On peut dire que "La tante Julia et le scribouillard" - qui se déroule à Lima au milieu des années 50 - n’a laissé personne indifférent. Mais les impressions des lecteurs du cercle sont fortement contrastées : pour l’essentiel, il y a ceux qui l’ont beaucoup aimé et ceux qui l’ont détesté. Tous, en tout cas, l’ont trouvé original et ont salué l’imagination de l’auteur et son indéniable talent qui lui a permis d’écrire ce roman complexe et foisonnant. Certains ont qualifié le livre de roman baroque, d’autres d’original, voire d’excentrique. Cette impression est surtout due au double aspect du livre : un récit linéaire autobiographique sur la vie de jeune homme de l’auteur et son amour pour sa tante par alliance*, entrecoupé de chroniques radiophoniques, sans lien avec l’histoire principale. Cette absence totale de rapport entre les deux éléments constitutifs du livre a gêné bon nombre de lecteurs qui ont trouvé le cheminement difficile à suivre.

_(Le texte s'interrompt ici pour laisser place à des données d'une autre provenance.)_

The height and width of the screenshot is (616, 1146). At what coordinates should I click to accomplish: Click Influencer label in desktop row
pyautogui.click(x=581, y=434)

La plupart d’entre nous a été sensible à l’humour de Vargas Llosa, mais quelques-uns ont déclaré le trouver incompréhensible. L’invention de mots rocambolesques, notamment, a parfois déconcerté. L’ambiance locale sous-jacente (et non dénuée d’humour) a été soulignée, surtout par ceux qui connaissent peu ou prou l’Amérique Latine : les relations familiales liméniennes typiques, l’ambiance des quartiers plus ou moins huppés de la ville et les moqueries récurrentes à l’égard des Boliviens et des Argentins. D’autres n’ont pas du tout découvert le Pérou avec ce livre. Il est à noter que trois personnes ont préféré ce roman à « La fête au bouc » du même auteur que nous avions lu au cercle en janvier 2006. Trois autres lecteurs se sont arrêtés à la moitié du livre et un l’a lu deux fois presque d’affilée. Ceux qui sont arrivés jusqu’au chapitre où l’auteur et Julia cherchent partout le maire corrompu qui voudra bien les marier - car lui n’a que 18 ans et a besoin d’un accord parental pour convoler - l’ont tous trouvé raté, voire ridicule.
En ce qui concerne les personnages, nombreux sont ceux qui les ont reconnus « hauts en couleur » et notamment le fameux chroniqueur radio, Pedro Camacho, de plus en plus excentrique, comme ses histoires qui deviennent complètement délirantes à la fin, et dont certaines sont carrément macabres. Camacho s’emmêle tellement les pieds dans ses différents récits qu’il en deviendra fou. Ses personnages changent de rôle et/ou de nom d’une histoire à l’autre, et les auditeurs ne s’y retrouvent plus (et lui non plus, bien sûr !). D’autres personnages sont également bien croqués, une lectrice a souligné le sens de l’observation très aigu de l’auteur. L’un d’entre nous a comparé le livre à « une comédie humaine » à la Balzac mais en moins passionnant.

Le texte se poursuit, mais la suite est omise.